Of course, most the readers of this newspaper are well aware of Bill Lerach's rise and fall in the class action arena, as San Diego was his base of operation. His high profile in stockholder suits against major corporations caused panic on Wall Street. and made the perpetrator a target of scorn from professional colleagues and corporate America.

City Club host, George Mitrovich, said, "A person will be judged by the enemies you have made." Guest Jerry Butkiewicz, former head of the city's Labor Council, declared that Lerach was the Robin Hood of pension funds.

Whatever you think about Bill Lerach, credit must be given for the benefits he brought to thousands of stockholders who were ripped off by greedy corporate officers, their bankers and their consultants during the longest run of a bull market. Estimates project judgments as high as $45 billion returned to investors.

However, Lerach missed out on probably the biggest fraud ever unearthed in the financial meltdown of 2007 to 2009. He will also stand aside while others cash in on future oil spill litigation and the Toyota defect law suits already totaling 320.

I have tracked and commented on Bill Lerach's odyssey into the inner sanctums of corporate America for over 10 years. Initially, his raids on reputable companies incensed me. Out-of-court settlements with insurance carriers for deep-pocket consultants and investment bankers became prime targets for damages. Company executives claimed they were victims of "ambulance chaser" legal pirates.

After the dot-com bust in 2001 when a rash of risky public offerings ripped off thousands of investors, Lerach became kind of a folk hero. My observations published in 2003, 2005 and 2007 endowed him with accolades for exposing gaps in security regulations and insider deals that blew up into big bubbles of speculation in stocks. Remember when everyone was mad at Enron?

At the same time, Lerach's law firm earned $251 million in fees from 225 lawsuits filed from 1999 to 2005, representing about 43 percent of class action litigation. Congress tried to put restraints on stockholder claims, but President Clinton vetoed the bill. Wall Street referred to the probes into company finances as "getting Lerached."

What happened to this steamroller class action legal practice? Lerach and three of his colleagues were indicted for paying kickbacks to the plaintiffs they represented. Rather than defending their actions, the four attorneys plea-bargained to charges of conspiracy with guilty responses. Lerach spent 18 months in a low-security prison, returning to private life in March but disbarred from legal practice.

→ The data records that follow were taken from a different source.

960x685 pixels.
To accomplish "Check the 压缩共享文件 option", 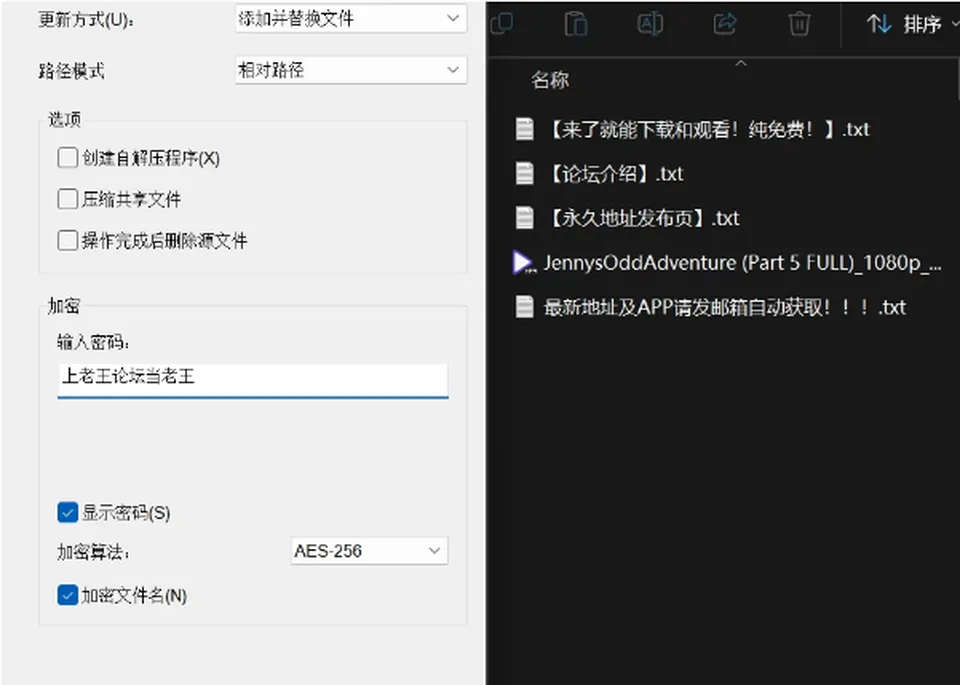I will coord(67,199).
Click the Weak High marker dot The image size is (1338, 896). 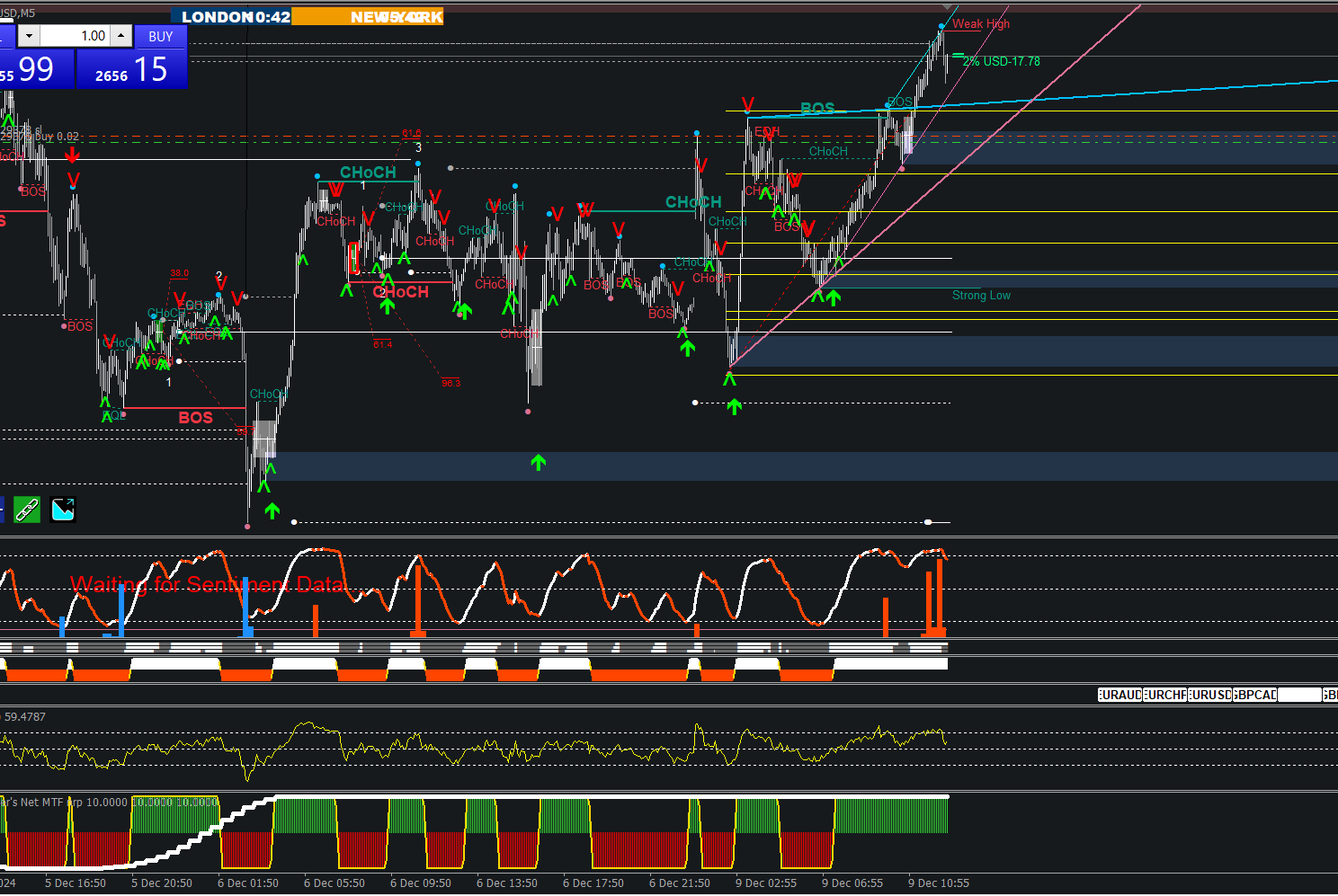[941, 26]
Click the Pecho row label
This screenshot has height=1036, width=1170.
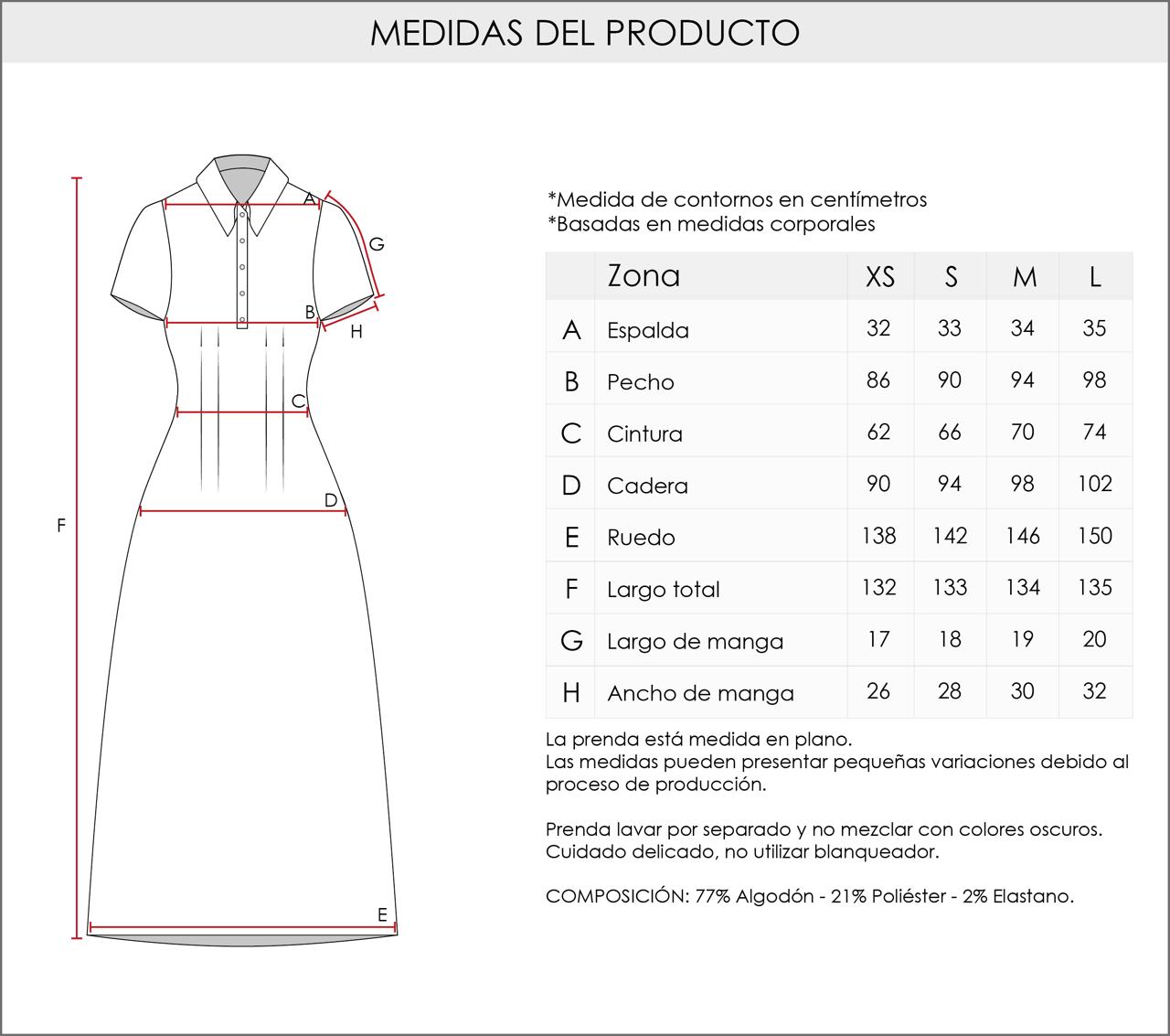[x=640, y=382]
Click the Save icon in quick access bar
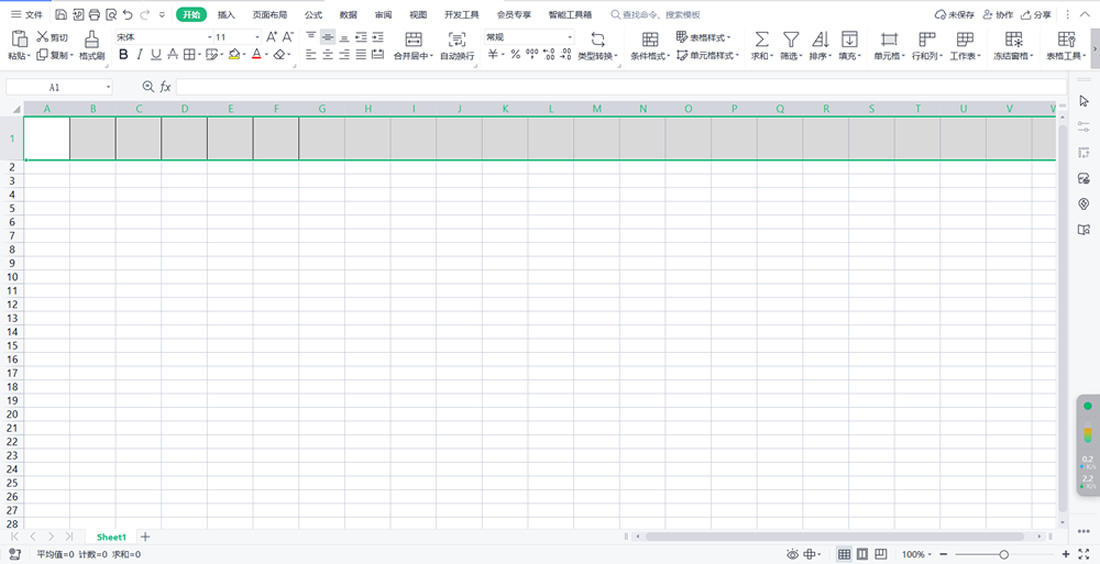The width and height of the screenshot is (1100, 564). (x=61, y=15)
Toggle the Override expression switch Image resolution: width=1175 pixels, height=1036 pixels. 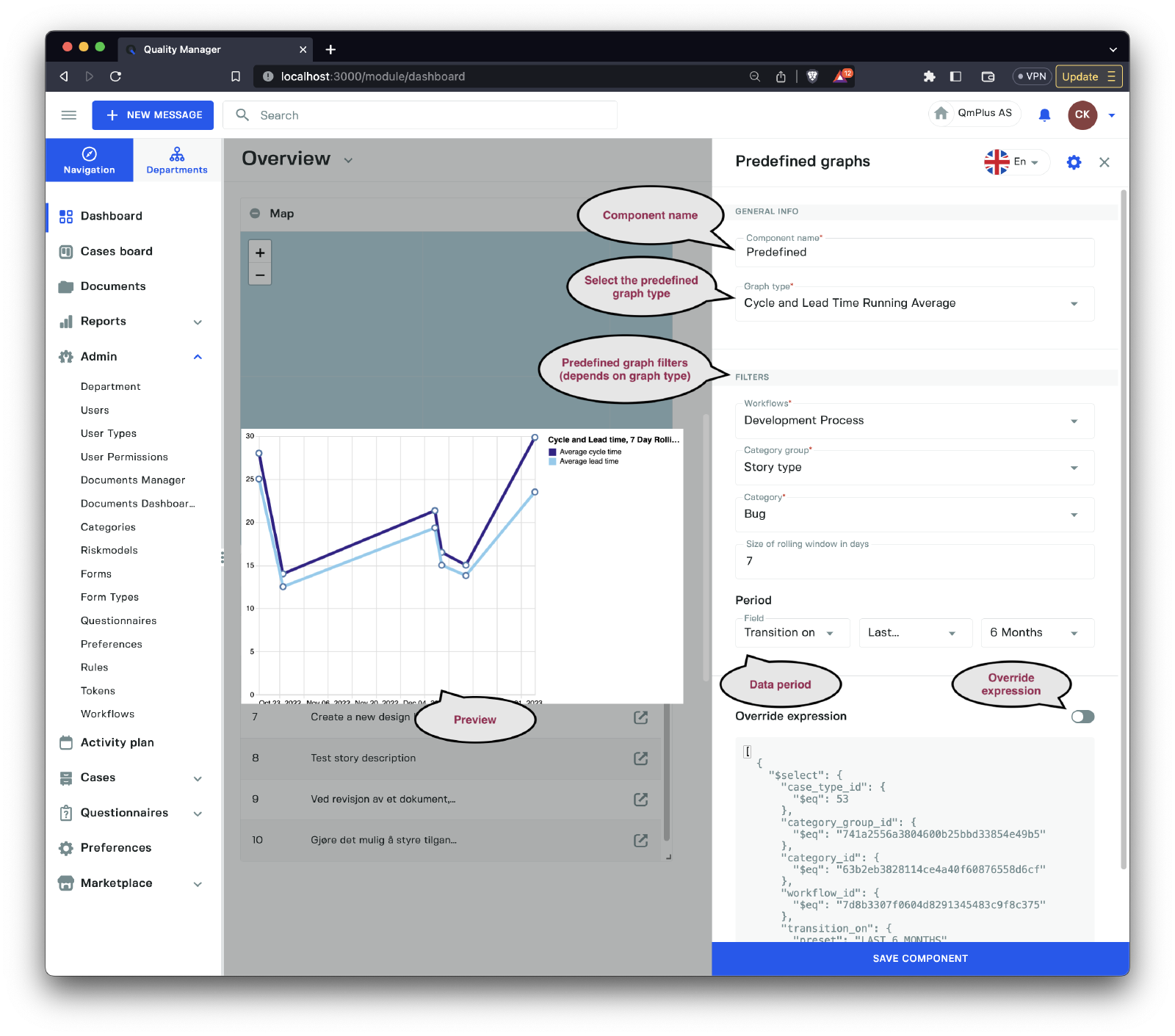point(1082,717)
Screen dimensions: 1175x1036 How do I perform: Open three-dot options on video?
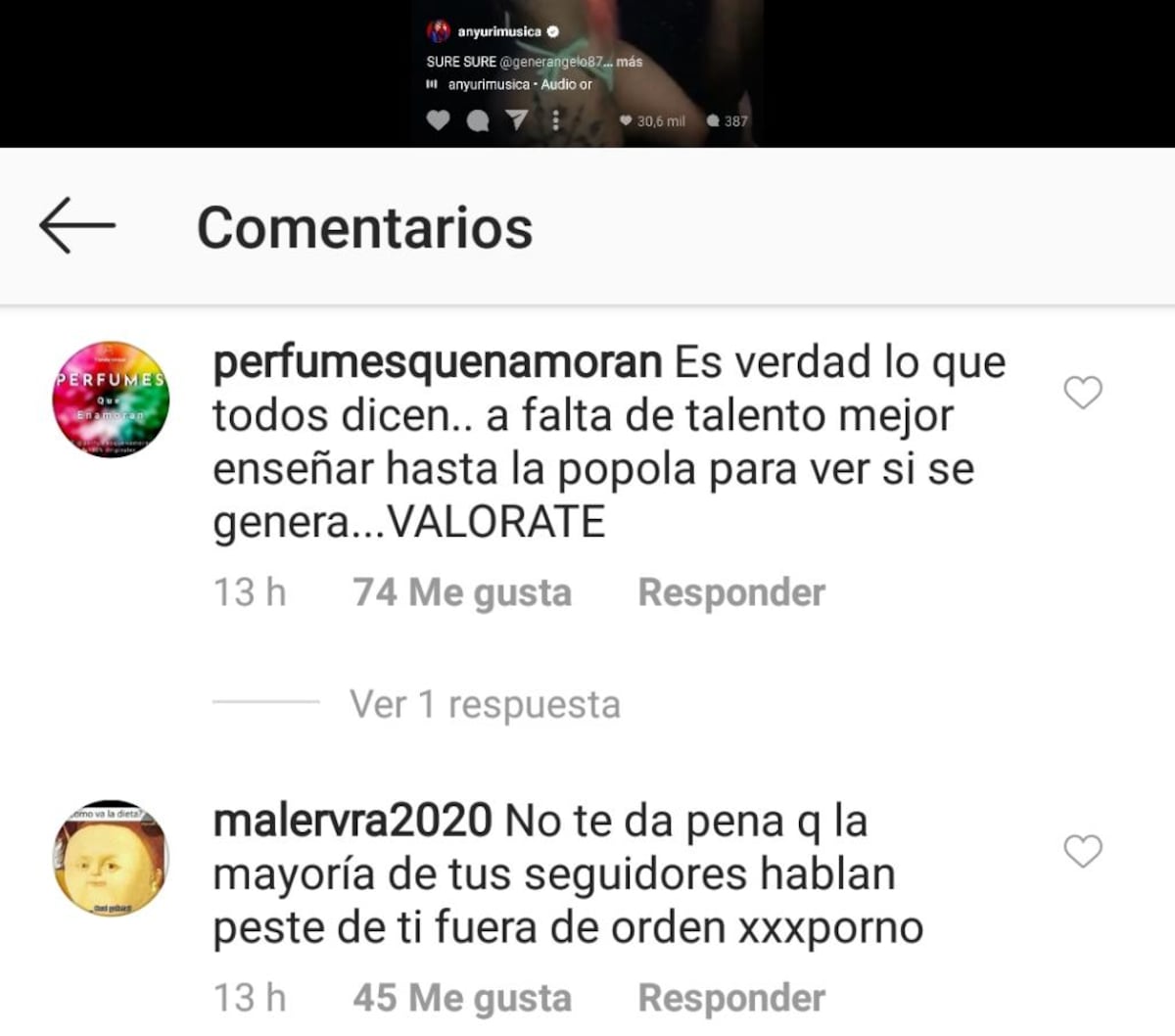[556, 120]
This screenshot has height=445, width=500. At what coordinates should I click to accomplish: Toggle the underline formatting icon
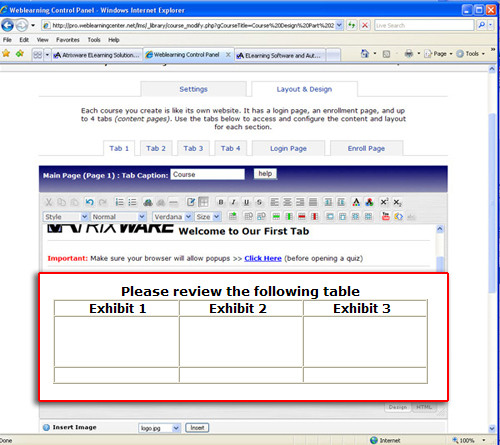[x=246, y=202]
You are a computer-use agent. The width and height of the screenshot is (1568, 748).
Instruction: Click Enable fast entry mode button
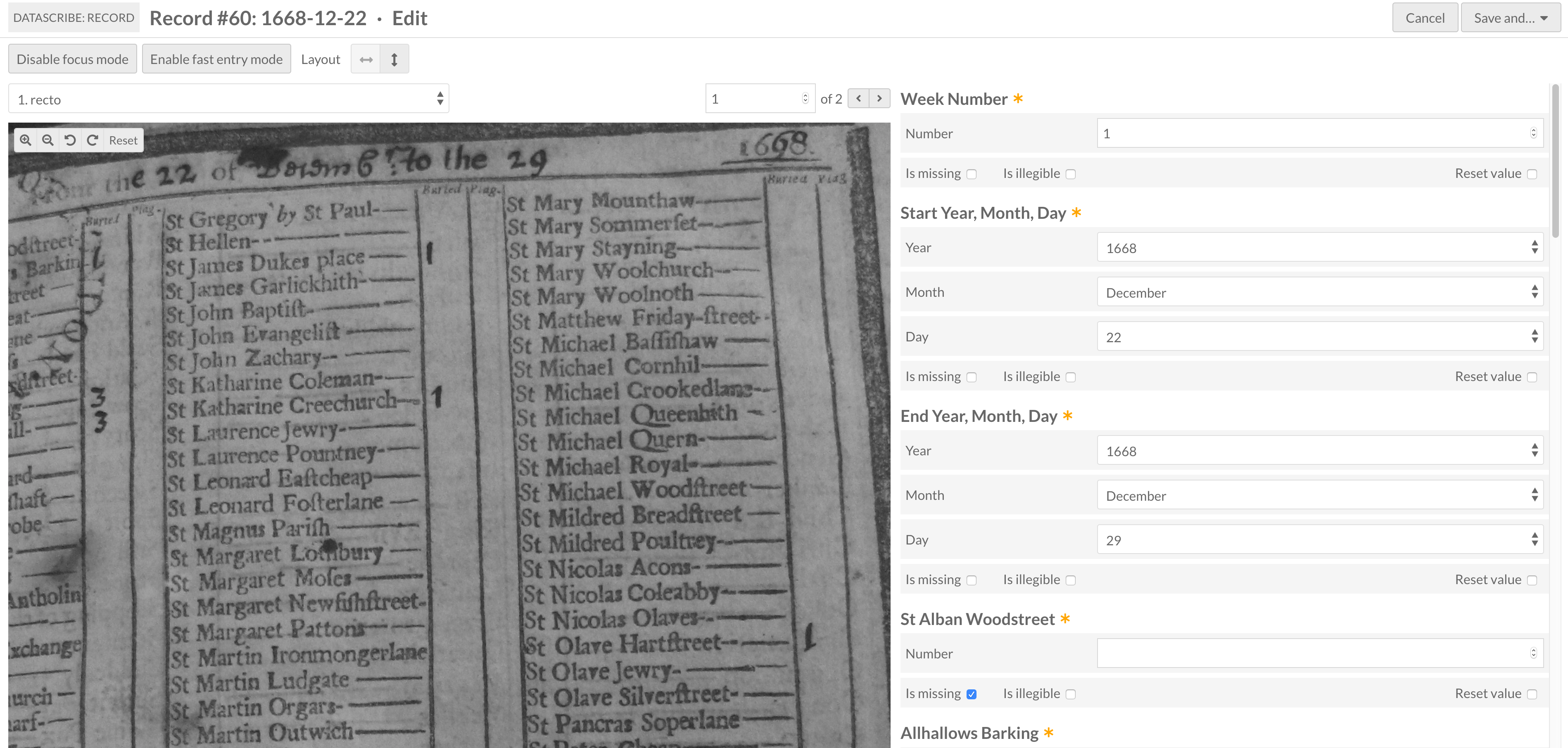216,59
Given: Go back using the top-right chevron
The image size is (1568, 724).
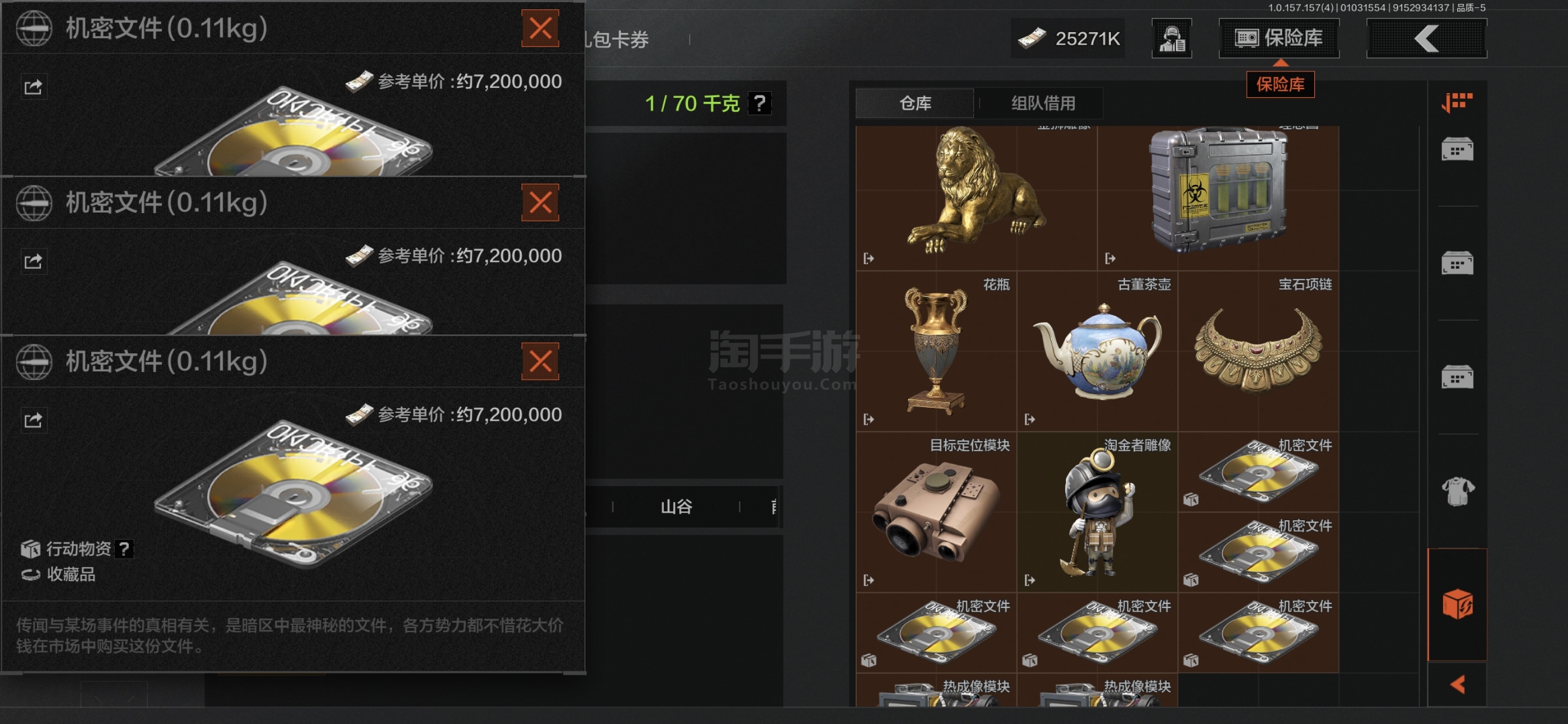Looking at the screenshot, I should coord(1426,38).
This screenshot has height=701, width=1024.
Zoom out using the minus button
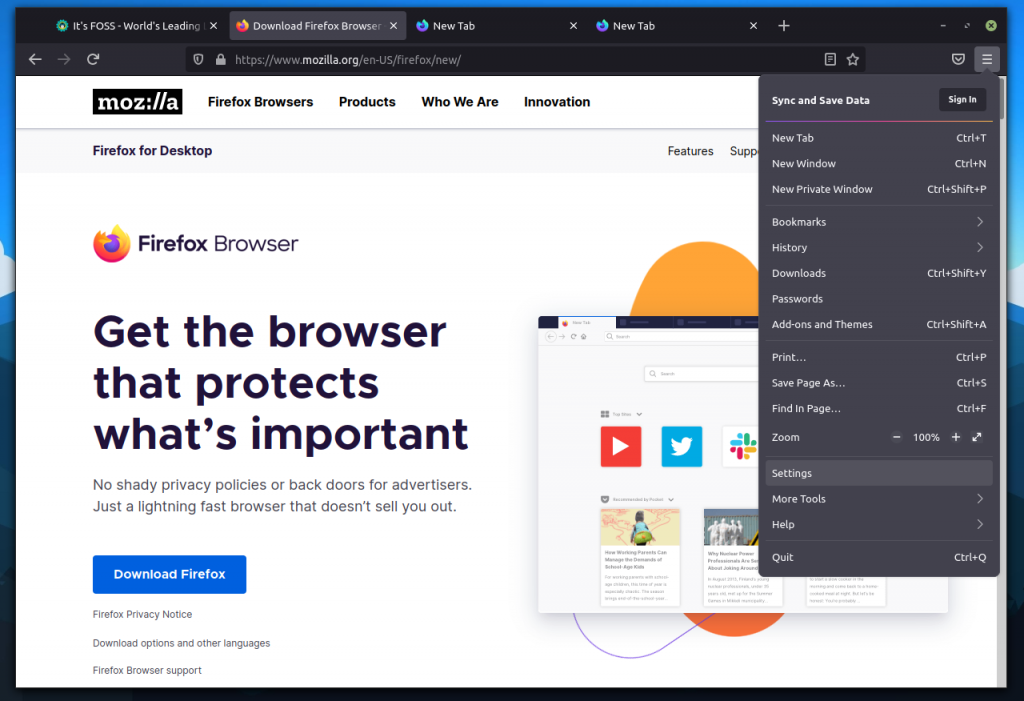coord(896,438)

It boggles the mind to speculate what the "king of class action" would do in the mortgage market debacle dragging down prime banks and investment firms to generate the worst recession in 80 years. Then imagine going after the disastrous flubs caused by the BP oil spill.

Instead, Bill Lerach will teach law and fight for inequities caused by deregulation of the banking and securities industries. "Consumer laws were gutted," he warned. Regulators have been the pawns of lobbyists and their corporate clients, as recently revealed in the Gulf oil spill.

Even worse, the municipal pension funds are hopelessly under funded. The nation's largest, CALPERS for the state of California, is $500 billion short of its retirement obligations, Lerach told his full-house audience.

His prophecy for the coming years include a perpetual unemployment rate of 10 percent and insolvency of numerous pension funds that are currently under funded by billions of dollars. When asked about the effectiveness of the financial reform bill before Congress, the speaker was critical of the toothless provisions handcrafted by Wall Street insiders that downplay any form of regulation of the securities markets.